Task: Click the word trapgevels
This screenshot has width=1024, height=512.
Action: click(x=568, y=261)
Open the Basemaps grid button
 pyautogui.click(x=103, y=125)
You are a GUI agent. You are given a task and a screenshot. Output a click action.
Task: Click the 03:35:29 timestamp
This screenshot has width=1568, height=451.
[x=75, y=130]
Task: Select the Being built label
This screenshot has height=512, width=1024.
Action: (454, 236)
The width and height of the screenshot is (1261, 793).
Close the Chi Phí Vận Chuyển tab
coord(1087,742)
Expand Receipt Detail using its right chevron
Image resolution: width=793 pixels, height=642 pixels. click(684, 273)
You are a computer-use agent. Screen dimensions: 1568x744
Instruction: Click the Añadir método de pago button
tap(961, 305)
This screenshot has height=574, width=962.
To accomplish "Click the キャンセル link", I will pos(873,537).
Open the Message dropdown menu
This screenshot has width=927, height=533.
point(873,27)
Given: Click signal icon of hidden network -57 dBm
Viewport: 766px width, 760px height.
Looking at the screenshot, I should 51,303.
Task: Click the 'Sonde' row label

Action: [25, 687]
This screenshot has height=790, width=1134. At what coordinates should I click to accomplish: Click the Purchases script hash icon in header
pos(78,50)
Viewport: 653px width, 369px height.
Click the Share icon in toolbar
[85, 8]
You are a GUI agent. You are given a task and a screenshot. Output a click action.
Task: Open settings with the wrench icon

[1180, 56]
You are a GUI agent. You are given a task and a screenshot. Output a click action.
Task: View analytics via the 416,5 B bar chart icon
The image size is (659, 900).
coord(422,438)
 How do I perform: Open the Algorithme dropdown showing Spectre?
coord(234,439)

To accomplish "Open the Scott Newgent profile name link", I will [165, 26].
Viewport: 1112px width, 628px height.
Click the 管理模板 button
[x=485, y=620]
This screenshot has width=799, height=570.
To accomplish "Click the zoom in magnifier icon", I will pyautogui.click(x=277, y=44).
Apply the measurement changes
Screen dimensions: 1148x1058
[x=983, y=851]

» **Your task**: Set all of the entries down again, exactly as they were given.

» **Task solution**:
Task: Click the word trapgevels
This screenshot has width=1024, height=512.
Action: click(x=568, y=261)
Open the Basemaps grid button
 pyautogui.click(x=103, y=125)
You are a GUI agent. You are given a task and a screenshot. Output a click action.
Task: Click the 03:35:29 timestamp
This screenshot has width=1568, height=451.
[x=75, y=130]
Task: Select the Being built label
This screenshot has height=512, width=1024.
Action: (454, 236)
The width and height of the screenshot is (1261, 793).
Close the Chi Phí Vận Chuyển tab
coord(1087,742)
Expand Receipt Detail using its right chevron
Image resolution: width=793 pixels, height=642 pixels. click(684, 273)
You are a computer-use agent. Screen dimensions: 1568x744
Instruction: Click the Añadir método de pago button
tap(961, 305)
This screenshot has height=574, width=962.
To accomplish "Click the キャンセル link", I will pos(873,537).
Open the Message dropdown menu
This screenshot has width=927, height=533.
point(873,27)
Given: Click signal icon of hidden network -57 dBm
Viewport: 766px width, 760px height.
Looking at the screenshot, I should 51,303.
Task: Click the 'Sonde' row label

Action: [25, 687]
This screenshot has height=790, width=1134. At what coordinates should I click to accomplish: Click the Purchases script hash icon in header
pos(78,50)
Viewport: 653px width, 369px height.
Click the Share icon in toolbar
[85, 8]
You are a GUI agent. You are given a task and a screenshot. Output a click action.
Task: Open settings with the wrench icon

[1180, 56]
You are a GUI agent. You are given a task and a screenshot. Output a click action.
Task: View analytics via the 416,5 B bar chart icon
The image size is (659, 900).
coord(422,438)
 How do I perform: Open the Algorithme dropdown showing Spectre?
coord(234,439)

To accomplish "Open the Scott Newgent profile name link", I will [165, 26].
Viewport: 1112px width, 628px height.
Click the 管理模板 button
[x=485, y=620]
This screenshot has width=799, height=570.
To accomplish "Click the zoom in magnifier icon", I will pyautogui.click(x=277, y=44).
Apply the measurement changes
Screen dimensions: 1148x1058
[x=983, y=851]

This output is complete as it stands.